## Exercise directions
Please rewrite the records below with every "screenshot" changed to "screen capture" and all other text left as it is. Leave the pictures out of your answer.

━━ Data listing

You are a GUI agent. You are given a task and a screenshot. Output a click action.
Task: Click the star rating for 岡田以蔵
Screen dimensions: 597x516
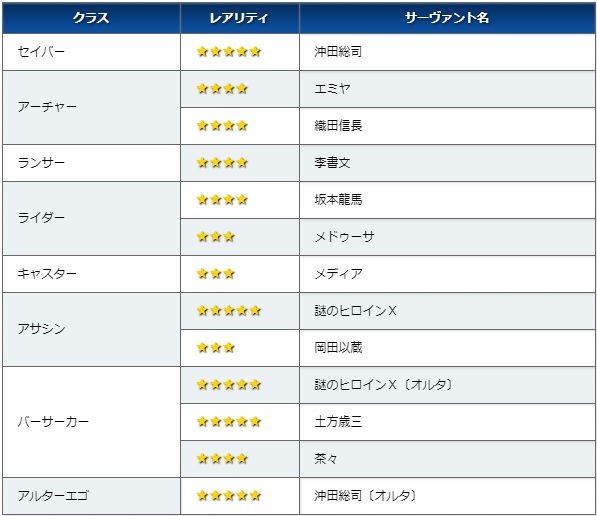point(216,348)
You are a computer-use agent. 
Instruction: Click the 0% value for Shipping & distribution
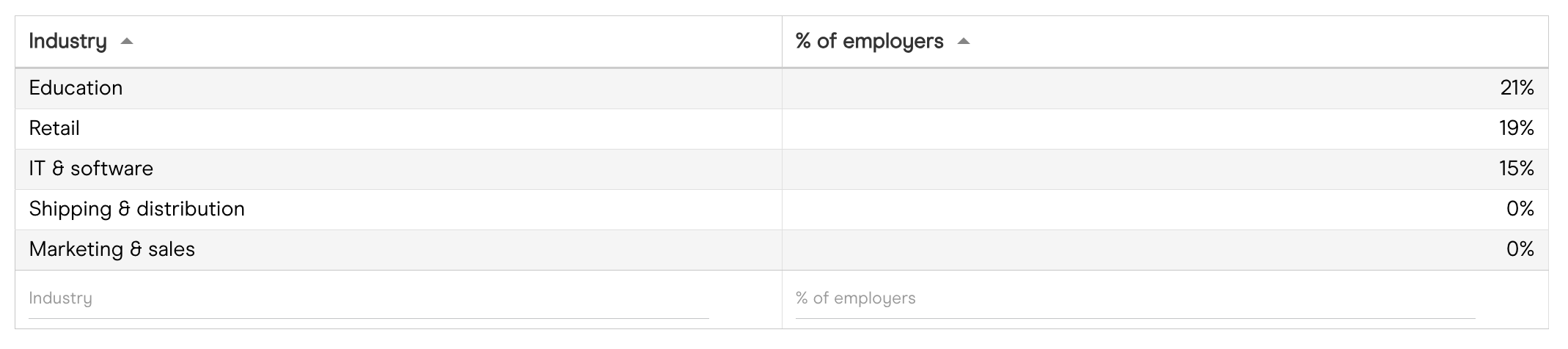click(1520, 209)
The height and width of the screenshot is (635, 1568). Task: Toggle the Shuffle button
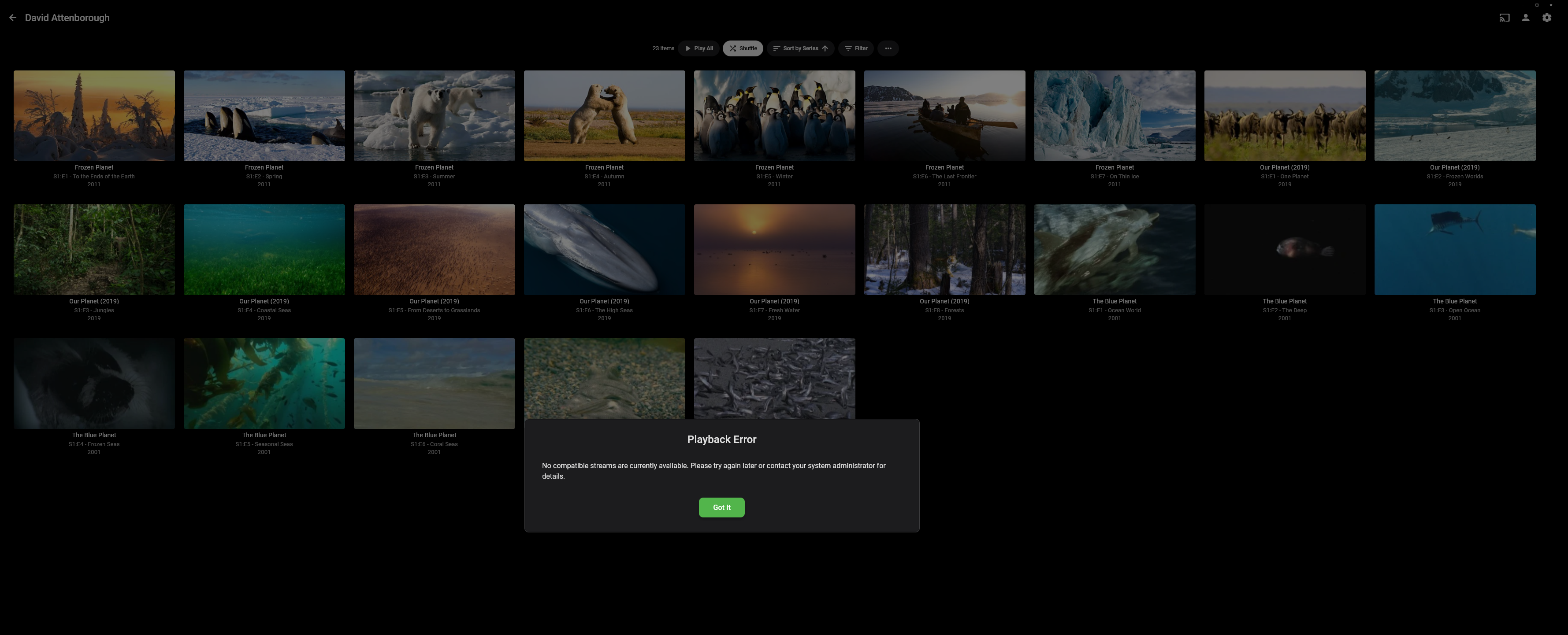[743, 48]
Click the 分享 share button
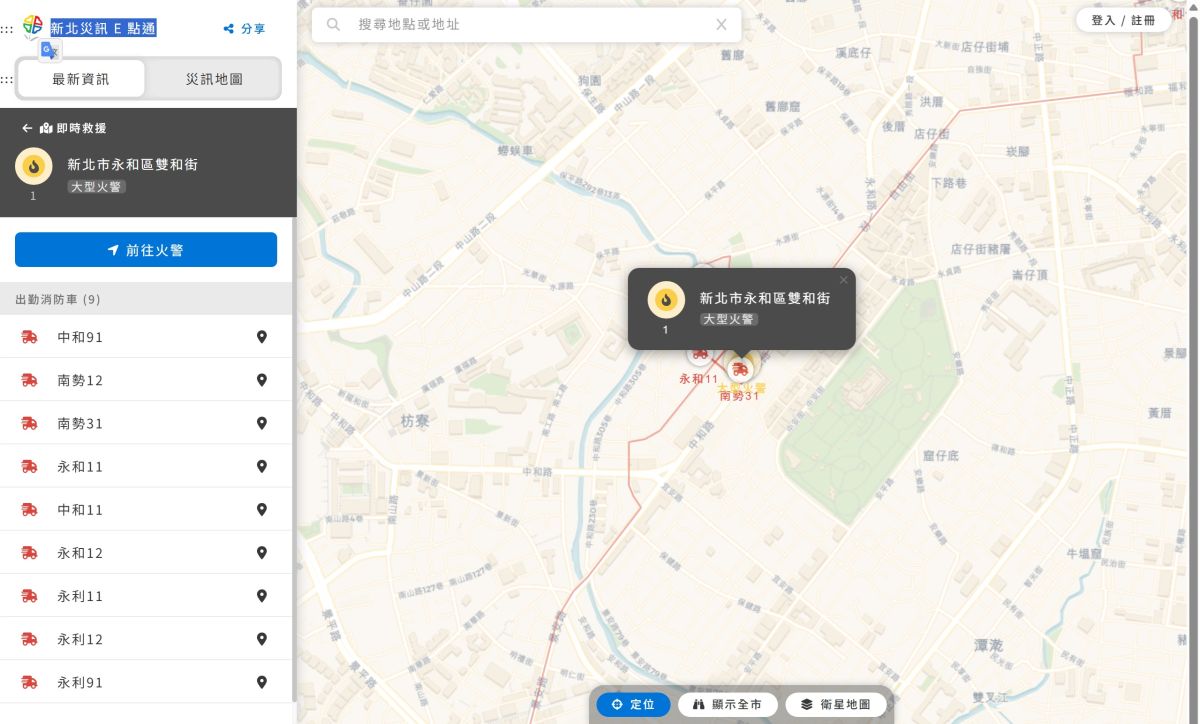 (244, 29)
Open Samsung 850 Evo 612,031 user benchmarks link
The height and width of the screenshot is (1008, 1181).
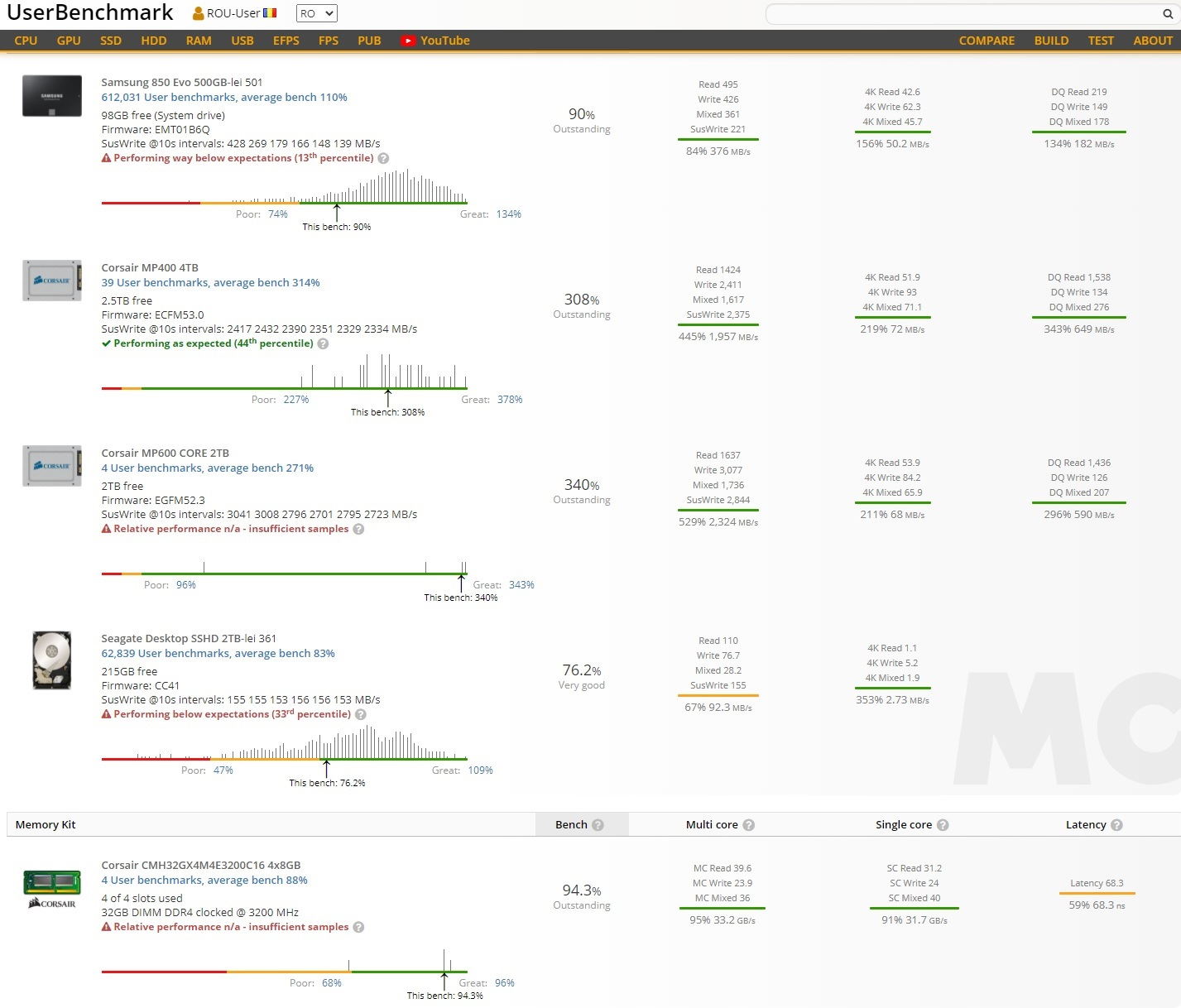(224, 97)
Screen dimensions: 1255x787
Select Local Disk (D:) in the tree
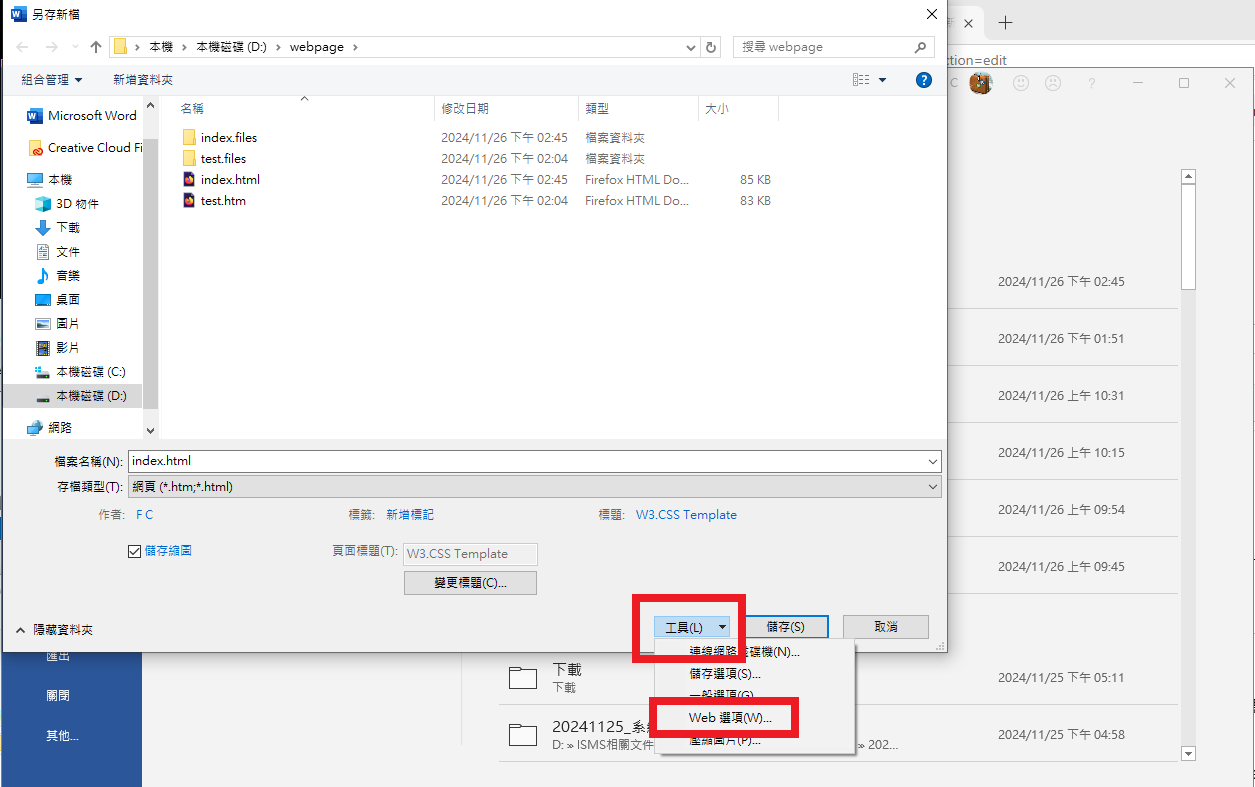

━━━━

## Complete response
You are a GUI agent. You are given a task and a screen capture. Output a click action.
Task: Click the star rating for 岡田以蔵
Screen dimensions: 597x516
point(216,348)
You are a computer-use agent. 
Instruction: Click the 0% value for Shipping & distribution
click(1520, 209)
The height and width of the screen capture is (635, 1568). Task: Toggle the Shuffle button
[743, 48]
Click the 分享 share button
 (244, 29)
Open Samsung 850 Evo 612,031 user benchmarks link
The height and width of the screen capture is (1008, 1181).
(224, 97)
Screen dimensions: 1255x787
Select Local Disk (D:) in the tree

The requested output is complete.